We Protect Workers

A one-size-fits-all approach is often unfair to female workers

Throughout most recorded human history, women have endured limitations not applied to their male counterparts. It is only been a few decades since women in the United States first obtained the right at the federal level to have their own banking accounts and credit scores separate from their husbands and fathers. Although the law has changed, women still have a long way to go to end sex discrimination. 

When it comes to professional environments, women often still face an uphill battle. Especially in blue-collar professions, women are left at a marked disadvantage when their employer applies a one-size-fits-all approach to job responsibilities, training or equipment.

Men are the default or standard used for most workplace practices

There’s a reason that people say it is a man’s world. Everything from the way companies structure the workweek to the safety gear that they provide employees favors men. Women are often at a disadvantage unless there is a secondary version of the equipment available designed specifically to protect them. 

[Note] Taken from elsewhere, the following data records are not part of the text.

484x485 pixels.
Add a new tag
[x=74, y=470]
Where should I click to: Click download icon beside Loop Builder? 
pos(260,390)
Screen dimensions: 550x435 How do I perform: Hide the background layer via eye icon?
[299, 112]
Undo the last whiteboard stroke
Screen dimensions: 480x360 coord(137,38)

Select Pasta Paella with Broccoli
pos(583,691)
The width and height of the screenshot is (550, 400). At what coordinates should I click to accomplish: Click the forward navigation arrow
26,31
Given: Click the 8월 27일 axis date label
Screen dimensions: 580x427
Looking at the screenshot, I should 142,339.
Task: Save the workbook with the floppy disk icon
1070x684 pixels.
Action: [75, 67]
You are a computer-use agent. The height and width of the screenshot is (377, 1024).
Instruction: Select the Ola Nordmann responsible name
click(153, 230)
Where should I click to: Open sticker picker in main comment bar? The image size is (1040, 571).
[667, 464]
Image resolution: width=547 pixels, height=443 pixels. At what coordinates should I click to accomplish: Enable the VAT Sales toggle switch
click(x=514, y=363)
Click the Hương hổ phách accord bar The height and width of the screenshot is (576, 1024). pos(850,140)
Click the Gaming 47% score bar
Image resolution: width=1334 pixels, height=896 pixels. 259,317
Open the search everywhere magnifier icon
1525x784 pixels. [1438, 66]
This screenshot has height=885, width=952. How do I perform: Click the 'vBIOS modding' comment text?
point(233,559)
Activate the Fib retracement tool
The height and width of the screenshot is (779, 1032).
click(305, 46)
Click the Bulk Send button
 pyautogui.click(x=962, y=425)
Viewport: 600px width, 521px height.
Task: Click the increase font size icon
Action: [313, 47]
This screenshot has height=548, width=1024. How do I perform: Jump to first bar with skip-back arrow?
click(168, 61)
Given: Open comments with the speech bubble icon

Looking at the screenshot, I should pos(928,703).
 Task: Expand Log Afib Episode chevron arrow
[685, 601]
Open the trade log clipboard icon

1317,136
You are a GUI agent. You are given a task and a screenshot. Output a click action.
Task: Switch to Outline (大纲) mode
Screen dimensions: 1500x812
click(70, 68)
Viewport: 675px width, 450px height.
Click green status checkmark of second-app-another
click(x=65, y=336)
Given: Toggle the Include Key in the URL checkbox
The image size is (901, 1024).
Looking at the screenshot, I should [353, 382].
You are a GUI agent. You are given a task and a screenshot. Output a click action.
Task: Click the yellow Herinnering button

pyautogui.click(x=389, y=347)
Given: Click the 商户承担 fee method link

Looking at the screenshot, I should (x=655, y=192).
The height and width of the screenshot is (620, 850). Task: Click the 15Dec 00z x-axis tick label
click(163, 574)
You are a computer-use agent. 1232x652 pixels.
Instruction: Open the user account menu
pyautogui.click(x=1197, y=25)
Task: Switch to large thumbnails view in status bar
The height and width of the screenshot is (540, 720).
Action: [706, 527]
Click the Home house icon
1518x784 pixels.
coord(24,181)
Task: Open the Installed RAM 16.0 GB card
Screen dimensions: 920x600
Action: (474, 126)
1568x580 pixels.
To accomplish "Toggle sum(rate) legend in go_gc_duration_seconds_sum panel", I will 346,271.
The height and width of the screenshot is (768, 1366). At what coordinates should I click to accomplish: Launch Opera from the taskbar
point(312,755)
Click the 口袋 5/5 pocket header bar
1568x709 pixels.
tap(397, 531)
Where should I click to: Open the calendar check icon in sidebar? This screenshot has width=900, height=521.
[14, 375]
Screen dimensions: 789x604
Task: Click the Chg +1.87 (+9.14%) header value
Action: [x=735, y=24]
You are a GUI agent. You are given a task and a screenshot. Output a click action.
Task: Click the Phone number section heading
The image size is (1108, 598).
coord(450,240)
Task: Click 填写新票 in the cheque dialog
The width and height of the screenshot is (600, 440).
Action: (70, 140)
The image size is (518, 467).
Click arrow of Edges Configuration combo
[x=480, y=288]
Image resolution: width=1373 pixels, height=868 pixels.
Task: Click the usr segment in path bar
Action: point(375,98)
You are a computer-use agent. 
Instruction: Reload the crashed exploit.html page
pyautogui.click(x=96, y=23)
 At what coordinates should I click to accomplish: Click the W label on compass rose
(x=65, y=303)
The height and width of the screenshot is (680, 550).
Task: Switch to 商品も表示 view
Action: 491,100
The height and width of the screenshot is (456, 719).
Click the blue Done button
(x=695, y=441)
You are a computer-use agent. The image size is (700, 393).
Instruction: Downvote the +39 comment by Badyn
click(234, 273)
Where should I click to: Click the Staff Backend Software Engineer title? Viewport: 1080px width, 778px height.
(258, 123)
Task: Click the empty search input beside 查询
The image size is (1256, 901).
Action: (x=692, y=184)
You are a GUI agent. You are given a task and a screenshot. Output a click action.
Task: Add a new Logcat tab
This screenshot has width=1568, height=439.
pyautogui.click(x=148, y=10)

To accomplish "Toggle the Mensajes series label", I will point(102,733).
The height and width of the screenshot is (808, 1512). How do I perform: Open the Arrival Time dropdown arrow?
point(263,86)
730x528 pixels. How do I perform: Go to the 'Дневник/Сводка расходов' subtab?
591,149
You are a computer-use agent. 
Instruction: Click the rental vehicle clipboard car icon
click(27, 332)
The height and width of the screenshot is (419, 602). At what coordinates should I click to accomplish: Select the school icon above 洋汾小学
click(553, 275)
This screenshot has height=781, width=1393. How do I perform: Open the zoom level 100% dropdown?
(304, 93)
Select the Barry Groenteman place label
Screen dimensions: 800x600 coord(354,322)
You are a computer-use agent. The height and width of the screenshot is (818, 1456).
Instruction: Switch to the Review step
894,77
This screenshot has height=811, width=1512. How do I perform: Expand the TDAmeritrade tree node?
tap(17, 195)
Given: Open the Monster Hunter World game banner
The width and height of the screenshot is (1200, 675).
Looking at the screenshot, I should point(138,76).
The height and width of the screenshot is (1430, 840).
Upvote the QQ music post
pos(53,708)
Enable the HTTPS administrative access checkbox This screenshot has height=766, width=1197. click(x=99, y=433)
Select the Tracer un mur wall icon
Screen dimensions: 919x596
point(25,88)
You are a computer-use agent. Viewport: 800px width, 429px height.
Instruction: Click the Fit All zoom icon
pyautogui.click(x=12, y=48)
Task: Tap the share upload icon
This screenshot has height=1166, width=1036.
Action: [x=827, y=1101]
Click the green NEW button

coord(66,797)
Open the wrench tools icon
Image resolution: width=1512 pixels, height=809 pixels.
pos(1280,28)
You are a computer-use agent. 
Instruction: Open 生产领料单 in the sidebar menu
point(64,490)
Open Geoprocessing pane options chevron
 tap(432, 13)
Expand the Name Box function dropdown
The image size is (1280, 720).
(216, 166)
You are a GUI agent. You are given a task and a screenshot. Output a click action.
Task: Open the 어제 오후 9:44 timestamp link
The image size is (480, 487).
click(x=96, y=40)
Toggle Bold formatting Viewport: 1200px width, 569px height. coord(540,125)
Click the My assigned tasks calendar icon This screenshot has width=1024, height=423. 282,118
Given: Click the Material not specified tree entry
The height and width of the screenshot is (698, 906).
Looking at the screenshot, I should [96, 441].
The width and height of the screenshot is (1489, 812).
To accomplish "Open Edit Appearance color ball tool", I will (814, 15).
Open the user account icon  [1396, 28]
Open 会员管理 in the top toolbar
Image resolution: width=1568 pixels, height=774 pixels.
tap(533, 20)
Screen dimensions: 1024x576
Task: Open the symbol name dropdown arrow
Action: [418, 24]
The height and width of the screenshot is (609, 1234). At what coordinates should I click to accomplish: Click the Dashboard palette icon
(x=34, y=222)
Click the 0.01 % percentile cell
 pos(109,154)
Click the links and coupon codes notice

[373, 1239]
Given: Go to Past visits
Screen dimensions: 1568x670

Basic safety restraints in motor vehicles and other devices, like harnesses, even if marketed as unisex, have design characteristics based on the average size and anatomy of a man. What your employer thinks you should be physically capable of doing may be unfair if they use a male standard for lifting, for example. 

Recognizing that there are biological differences between your body and the body of your male co-workers, like smaller lungs and less dense bones, can help you fight back when employment practices effectively discriminate against you for having female anatomy. Recognizing subtle forms of sex discrimination at work can help you fight back in stay safer on the job.